__Excerpted text__:
+++

Fantasy Football History: Lessons learned from previous rookie WR classes to apply in 2024

In the early days of fantasy football, rookie receivers were an afterthought, almost a joke. You'd ignore them for their first seasons, barely look at them for their follow-up seasons, then maybe consider them for Year 3 breakouts. That was the playbook, and almost everyone followed it.

There were occasional exceptions. Randy Moss detonated with an amazing 1998 season. Anquan Boldin smashed in 2003, announcing his presence with 217 yards on opening day. There were some hits in the mid-'90s, Joey Galloway and Terry Glenn and Eddie Kennison, comets in the pre-internet era, back when fantasy football commissioners were still scoring by hand, fueled by caffeine and the morning newspaper.

The rookie rules changed in 2014. That's the year the freshmen crashed the party. Odell Beckham Jr. and Mike Evans were both top 10 fantasy wideouts. Kelvin Benjamin and Jordan Matthews were reliable WR2s. And some of the quieter rookies would turn into stars soon enough: Davante Adams, Brandin Cooks, Allen Robinson, Jarvis Landry. Sammy Watkins had some moments, too.

Let's examine the rookie classes since then and try to figure out what we've learned, if anything, and what trends might be emerging.

The market tried to correct the rookie WR rules after the 2014 explosion, but the adjustment year was a washout. Amari Cooper checked in as the WR25 (a mild disappointment given he was the fourth overall pick in the draft) and Tyler Lockett (WR35) and Stefon Diggs (WR46) were respectable, especially for players taken outside the first round of the NFL Draft.

Four other wideouts were joining Cooper in the first round of the draft that year, and they were all marginal contributors, finishing outside the top 60 at the position: DeVante Parker, Nelson Agholor and Phillip Dorsett at least got on the field. Kevin White and Breshad Perriman had to wait until 2016 but never became productive pros.

There weren't a lot of stealth hits down the board, either. Jamison Crowder (Pick 105) eventually became a quality NFL player.

+++

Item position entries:

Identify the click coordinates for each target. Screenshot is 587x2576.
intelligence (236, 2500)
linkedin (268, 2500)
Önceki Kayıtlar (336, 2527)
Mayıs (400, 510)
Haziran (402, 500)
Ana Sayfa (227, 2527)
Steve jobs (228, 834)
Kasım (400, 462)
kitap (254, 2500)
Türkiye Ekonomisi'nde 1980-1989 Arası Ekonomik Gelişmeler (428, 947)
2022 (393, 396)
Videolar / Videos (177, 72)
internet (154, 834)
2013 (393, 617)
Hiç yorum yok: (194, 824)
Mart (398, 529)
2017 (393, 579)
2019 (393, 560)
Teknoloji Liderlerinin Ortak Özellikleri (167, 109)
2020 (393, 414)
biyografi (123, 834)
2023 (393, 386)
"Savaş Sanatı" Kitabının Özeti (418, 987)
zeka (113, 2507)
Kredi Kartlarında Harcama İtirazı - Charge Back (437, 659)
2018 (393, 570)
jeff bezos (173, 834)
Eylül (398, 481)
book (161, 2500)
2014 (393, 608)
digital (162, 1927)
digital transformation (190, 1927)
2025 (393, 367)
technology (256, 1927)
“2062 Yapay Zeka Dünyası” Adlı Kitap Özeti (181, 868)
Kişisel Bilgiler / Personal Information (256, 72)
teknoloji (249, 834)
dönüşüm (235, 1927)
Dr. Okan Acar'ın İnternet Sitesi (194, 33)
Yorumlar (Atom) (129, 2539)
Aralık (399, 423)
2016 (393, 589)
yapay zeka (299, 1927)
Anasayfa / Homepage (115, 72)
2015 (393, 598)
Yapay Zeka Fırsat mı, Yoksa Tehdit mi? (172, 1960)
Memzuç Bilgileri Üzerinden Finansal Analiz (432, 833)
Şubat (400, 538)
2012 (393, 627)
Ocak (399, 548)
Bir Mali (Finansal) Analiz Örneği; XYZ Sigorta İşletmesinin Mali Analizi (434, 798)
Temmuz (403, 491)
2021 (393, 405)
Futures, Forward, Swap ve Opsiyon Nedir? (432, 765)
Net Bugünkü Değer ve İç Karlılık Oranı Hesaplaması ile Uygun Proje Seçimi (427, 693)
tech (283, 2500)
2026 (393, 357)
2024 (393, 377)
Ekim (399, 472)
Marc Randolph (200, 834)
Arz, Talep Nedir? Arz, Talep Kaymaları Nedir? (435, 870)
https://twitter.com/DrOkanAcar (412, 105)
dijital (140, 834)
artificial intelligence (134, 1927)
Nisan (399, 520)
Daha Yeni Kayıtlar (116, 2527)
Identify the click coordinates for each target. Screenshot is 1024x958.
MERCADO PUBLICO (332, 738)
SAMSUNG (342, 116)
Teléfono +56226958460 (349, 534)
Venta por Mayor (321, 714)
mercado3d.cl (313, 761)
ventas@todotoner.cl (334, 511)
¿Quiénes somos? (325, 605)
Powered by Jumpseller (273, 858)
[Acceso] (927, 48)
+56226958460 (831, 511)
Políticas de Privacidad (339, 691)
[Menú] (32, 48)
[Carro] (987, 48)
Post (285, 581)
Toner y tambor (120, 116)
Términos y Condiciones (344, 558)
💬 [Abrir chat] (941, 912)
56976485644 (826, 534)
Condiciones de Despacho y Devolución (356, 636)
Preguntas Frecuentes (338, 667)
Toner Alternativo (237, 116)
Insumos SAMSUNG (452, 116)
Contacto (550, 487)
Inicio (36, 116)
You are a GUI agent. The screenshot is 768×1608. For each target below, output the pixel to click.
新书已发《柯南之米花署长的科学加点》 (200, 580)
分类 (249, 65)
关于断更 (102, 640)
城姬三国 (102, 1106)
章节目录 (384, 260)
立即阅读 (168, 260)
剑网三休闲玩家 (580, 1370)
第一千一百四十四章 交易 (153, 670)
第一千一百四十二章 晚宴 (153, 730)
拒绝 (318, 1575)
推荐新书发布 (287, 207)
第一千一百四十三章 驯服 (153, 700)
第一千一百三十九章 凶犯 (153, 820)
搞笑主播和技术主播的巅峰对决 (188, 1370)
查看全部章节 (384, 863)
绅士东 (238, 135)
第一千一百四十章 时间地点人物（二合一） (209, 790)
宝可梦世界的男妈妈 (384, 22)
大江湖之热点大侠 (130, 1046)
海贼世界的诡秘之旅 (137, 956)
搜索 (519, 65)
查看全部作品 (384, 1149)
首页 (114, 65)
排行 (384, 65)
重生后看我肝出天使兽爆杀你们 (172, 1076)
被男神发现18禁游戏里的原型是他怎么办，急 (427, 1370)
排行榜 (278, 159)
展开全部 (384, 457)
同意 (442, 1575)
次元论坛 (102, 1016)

+++

__Goals__:
1. In the fantasy football article, condense the paragraph beginning "The rookie rules changed in 2014" into a bulleted list that keeps its main facts.
2. The fantasy football article names the other wide receivers who joined Amari Cooper in the first round of that year's draft. List every one of them.
3. Carry on the fantasy football article from the point where it stops.

__The answers__:
1.
- Rookie receivers became fantasy factors in 2014.
- Odell Beckham Jr. and Mike Evans both finished as top 10 fantasy wideouts.
- Kelvin Benjamin and Jordan Matthews were reliable WR2s.
- Quieter rookies Davante Adams, Brandin Cooks, Allen Robinson and Jarvis Landry soon became stars.
- Sammy Watkins also had some moments.

2.
- DeVante Parker
- Nelson Agholor
- Phillip Dorsett
- Kevin White
- Breshad Perriman

3.
This was another year where the first-round wideouts let us down: Corey Coleman (15th overall pick) was done after three seasons, Will Fuller (21st pick) was regularly injured during his six-year career, and Josh Doctson and Laquon Treadwell were busts. But this class did give us two superstars outside the first round: Michael Thomas (Pick 47; WR9 as a rookie) and Tyreek Hill (Pick 165, WR11 as a freshman). Sterling Shepard was a quality WR4 as a rookie. Tyler Boyd eventually became a good player, but didn't pop until Year 3.

Corey Davis (fifth overall pick) never became a star and Mike Williams (seventh overall pick) needed an adjustment year. John Ross (ninth overall pick) won the combine but flopped in the pros. But this draft class found plenty of hits outside the first round, and some of them popped right away (JuJu Smith-Schuster was WR15, Cooper Kupp was WR27). Kenny Golladay and Chris Godwin showed promise as rookies, then paid it off in Years 2-3.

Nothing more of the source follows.